Invasion of Alien Bikini does not in fact feature a bikini of any sort. Nor does it really depict an invasion. However, it does feature an alien and a lovely woman who strips down to her underwear and then tries to tie up and rape our hero.  Oddly, the film shifted tone a lot between some funny adult virgin type humor, some creepy bondage and torture, and a couple of genuine moments of pathos. In short, it was off-kilter but I liked it a lot!

Hong Kong Screening 4 [Title Redacted] – Since we were asked to keep the title of the final film in the Hong Kong retrospective a secret, I will. I noticed that someone spoiled it on Twitter about 20 minutes after the movie was over, so what can you do? All I can say about the movie is that it was fucking great and one of the highlights of the festival for me.  If you scour your local, decent video rental store for HK action movies from the 80s and see one that isn’t about cops or kung-fu, you might be close!

There was actually not a tit in either of the HK films I saw.

Grady Hendrix (who publishes some pretty fun stuff on his website) brought the goods with his Movies on Fire retrospective. I missed out on the Nikkatsu retrospective in 2007 and I kicked myself later because I’ve since caught and loved some of those films on DVD. I vowed not to miss Hendrix’s program of action films from the 1980s. I didn’t catch all of them since the middle two were more of the sleazy Category III type that I can do without, but the martial arts film Dreadnaught and this final action film were spectacular. It can be tempting to squeeze into secret screenings and early premieres at a festival like this, but really, I can see Paranormal Activity 3 in a theater in a month and I will probably never, ever get the chance to see these films with an audience again.

A Boy And His Samurai – Hands down my favorite film of the festival, this one seemed to take a lot of folks by surprise. Fantastic Fest is full of movies where people get brutally murdered, raped, eaten, turned into monsters, and sometimes all of the above (and not necessarily in that order.) It’s a festival where pedophilia, vomit, and testicular trauma can be played for laughs. So it came as a huge surprise that the single most heartwarming and family-friendly movie of the festival took home the Audience Award! Maybe everyone just needed a break after Human Centipede 2.

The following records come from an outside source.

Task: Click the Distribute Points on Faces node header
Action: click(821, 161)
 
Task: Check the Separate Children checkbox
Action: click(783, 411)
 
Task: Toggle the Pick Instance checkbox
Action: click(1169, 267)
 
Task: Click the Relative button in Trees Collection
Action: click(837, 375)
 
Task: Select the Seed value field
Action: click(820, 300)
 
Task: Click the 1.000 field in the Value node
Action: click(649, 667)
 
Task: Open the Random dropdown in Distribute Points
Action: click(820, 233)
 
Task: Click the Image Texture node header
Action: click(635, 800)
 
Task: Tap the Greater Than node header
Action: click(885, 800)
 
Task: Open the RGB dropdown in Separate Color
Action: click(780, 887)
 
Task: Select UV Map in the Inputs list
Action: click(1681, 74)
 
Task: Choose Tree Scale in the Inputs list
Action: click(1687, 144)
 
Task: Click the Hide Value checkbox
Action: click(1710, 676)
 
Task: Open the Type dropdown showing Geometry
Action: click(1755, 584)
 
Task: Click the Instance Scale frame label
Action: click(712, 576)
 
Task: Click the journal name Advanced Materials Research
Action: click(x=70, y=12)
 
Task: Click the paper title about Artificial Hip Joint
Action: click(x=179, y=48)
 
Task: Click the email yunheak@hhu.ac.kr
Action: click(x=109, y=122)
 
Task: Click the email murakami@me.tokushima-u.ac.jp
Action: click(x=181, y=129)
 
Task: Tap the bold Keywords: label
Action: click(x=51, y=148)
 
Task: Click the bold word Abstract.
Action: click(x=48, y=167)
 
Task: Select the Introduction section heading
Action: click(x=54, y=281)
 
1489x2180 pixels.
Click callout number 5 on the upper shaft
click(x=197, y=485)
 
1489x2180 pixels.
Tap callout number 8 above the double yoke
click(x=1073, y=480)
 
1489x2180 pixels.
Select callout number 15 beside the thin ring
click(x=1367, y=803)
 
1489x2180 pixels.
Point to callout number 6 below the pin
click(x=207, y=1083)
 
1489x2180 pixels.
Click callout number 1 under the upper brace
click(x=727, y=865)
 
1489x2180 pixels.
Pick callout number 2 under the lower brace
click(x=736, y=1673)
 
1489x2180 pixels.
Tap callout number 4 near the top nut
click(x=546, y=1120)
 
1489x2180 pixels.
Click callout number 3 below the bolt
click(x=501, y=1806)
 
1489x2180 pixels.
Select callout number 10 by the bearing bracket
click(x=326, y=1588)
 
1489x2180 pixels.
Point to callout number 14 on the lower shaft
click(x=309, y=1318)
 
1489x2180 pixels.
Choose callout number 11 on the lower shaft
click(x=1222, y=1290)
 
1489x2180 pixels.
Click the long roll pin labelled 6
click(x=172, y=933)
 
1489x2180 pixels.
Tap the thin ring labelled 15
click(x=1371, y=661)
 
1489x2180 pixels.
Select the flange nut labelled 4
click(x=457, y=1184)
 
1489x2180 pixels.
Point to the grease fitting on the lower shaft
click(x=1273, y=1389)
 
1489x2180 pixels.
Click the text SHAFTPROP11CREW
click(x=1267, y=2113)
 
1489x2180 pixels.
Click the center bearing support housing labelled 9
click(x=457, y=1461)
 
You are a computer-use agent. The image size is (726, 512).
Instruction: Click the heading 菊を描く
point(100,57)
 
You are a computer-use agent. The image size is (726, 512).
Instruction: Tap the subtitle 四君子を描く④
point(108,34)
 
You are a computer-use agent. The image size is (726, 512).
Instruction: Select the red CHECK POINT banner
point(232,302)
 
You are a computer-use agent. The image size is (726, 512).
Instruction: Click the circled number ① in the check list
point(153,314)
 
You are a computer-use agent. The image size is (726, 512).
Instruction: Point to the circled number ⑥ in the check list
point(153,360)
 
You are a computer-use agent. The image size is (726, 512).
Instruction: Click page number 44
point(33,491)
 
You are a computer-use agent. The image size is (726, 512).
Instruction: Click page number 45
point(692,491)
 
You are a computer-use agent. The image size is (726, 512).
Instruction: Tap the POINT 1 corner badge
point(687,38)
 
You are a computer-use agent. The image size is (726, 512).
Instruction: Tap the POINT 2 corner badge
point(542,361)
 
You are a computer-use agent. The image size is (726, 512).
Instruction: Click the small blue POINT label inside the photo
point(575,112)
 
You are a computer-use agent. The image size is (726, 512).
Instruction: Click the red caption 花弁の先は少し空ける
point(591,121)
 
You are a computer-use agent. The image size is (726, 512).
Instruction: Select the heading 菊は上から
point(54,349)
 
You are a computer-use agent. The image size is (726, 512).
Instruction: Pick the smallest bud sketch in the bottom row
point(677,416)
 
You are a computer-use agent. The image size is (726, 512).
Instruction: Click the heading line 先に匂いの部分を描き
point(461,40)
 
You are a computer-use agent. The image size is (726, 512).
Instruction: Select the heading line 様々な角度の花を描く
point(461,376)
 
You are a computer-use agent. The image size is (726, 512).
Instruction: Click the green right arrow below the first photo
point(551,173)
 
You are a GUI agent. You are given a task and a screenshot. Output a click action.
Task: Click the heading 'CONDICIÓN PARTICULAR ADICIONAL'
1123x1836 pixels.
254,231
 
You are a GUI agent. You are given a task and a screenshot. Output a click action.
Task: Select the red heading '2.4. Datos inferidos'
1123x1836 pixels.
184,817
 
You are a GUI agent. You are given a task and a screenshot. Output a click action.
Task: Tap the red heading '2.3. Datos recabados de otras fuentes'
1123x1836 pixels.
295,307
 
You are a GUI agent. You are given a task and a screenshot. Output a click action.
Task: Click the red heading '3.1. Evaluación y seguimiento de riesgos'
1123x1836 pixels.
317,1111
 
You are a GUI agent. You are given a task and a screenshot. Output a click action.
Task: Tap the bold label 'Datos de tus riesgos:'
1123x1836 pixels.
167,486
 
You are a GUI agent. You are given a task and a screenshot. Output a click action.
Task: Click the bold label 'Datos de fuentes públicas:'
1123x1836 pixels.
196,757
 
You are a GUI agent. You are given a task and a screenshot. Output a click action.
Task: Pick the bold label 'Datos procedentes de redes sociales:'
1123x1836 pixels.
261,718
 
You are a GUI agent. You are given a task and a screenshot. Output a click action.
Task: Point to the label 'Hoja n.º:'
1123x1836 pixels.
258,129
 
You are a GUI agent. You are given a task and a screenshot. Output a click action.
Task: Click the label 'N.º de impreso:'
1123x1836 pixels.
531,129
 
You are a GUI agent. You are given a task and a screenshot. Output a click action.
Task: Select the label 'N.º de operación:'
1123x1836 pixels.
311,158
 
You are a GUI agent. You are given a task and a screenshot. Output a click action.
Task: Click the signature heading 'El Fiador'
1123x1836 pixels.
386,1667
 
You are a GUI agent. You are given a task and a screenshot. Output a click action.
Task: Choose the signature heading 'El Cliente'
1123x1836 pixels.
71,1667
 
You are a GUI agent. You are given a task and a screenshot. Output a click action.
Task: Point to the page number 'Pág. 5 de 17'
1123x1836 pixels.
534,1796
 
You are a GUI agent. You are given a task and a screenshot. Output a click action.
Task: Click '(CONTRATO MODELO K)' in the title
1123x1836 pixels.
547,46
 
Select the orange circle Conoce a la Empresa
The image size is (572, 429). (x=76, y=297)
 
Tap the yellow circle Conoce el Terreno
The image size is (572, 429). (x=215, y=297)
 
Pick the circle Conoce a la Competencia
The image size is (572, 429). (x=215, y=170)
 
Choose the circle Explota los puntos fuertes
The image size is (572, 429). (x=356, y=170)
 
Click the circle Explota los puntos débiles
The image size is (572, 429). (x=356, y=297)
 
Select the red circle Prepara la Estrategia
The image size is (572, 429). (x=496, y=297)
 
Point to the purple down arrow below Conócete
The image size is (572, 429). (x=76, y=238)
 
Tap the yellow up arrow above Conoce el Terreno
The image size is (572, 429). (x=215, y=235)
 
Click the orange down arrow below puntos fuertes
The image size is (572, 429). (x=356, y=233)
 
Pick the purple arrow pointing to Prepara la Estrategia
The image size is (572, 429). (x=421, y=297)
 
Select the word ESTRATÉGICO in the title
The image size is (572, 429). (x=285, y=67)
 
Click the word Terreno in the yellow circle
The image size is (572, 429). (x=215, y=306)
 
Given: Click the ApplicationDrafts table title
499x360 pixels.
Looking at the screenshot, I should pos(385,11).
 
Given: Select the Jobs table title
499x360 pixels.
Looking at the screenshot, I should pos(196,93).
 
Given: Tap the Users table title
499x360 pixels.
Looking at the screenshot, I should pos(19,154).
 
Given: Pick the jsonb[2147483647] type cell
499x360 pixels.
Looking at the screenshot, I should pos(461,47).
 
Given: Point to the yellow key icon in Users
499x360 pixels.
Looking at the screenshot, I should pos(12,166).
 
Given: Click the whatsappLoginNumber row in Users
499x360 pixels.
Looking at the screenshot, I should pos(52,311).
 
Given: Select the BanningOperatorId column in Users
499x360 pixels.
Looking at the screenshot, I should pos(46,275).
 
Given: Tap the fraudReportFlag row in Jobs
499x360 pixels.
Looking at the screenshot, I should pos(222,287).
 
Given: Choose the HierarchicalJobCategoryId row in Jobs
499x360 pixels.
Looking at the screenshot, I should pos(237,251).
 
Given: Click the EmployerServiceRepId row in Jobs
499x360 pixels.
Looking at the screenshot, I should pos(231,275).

On the surface, A Boy and his Samurai is a pretty straightforward fish-out-of-water story that finds a time-traveling samurai from the Edo period stuck in modern day Tokyo. In lesser hands, that’s all it might be. But director Yoshihiro Nakamura executes the film so perfectly and effortlessly that it’s able to go a lot deeper than that. It’s not only clever and funny and awfully cute, but it has something to say about the balance of work and family life, about duty and compassion, and about the basic problems we face as human beings don’t really change much over dozens of generations.

In one wonderfully simple scene, two kids are acting up in a restaurant and being the kind of nuisance that kids often are when french fries and soda are involved. The moms are used to tuning the noise and annoyance out but the samurai can’t believe the children’s insolence. When he snapped at them and then reprimanded pretty much everyone in the room after apologizing for their behavior, the audience actually exploded into applause. We could all use a samurai sometimes, I guess.

I wanted to see the closing night film, Morgan Spurlock’s new Comicon documentary, but I’m so glad that I skipped that to catch this gem. This was the one film from Fantastic Fest that I might actually watch with my mom some day, which is weird but somehow also really nice. Thanks, Fantastic Fest!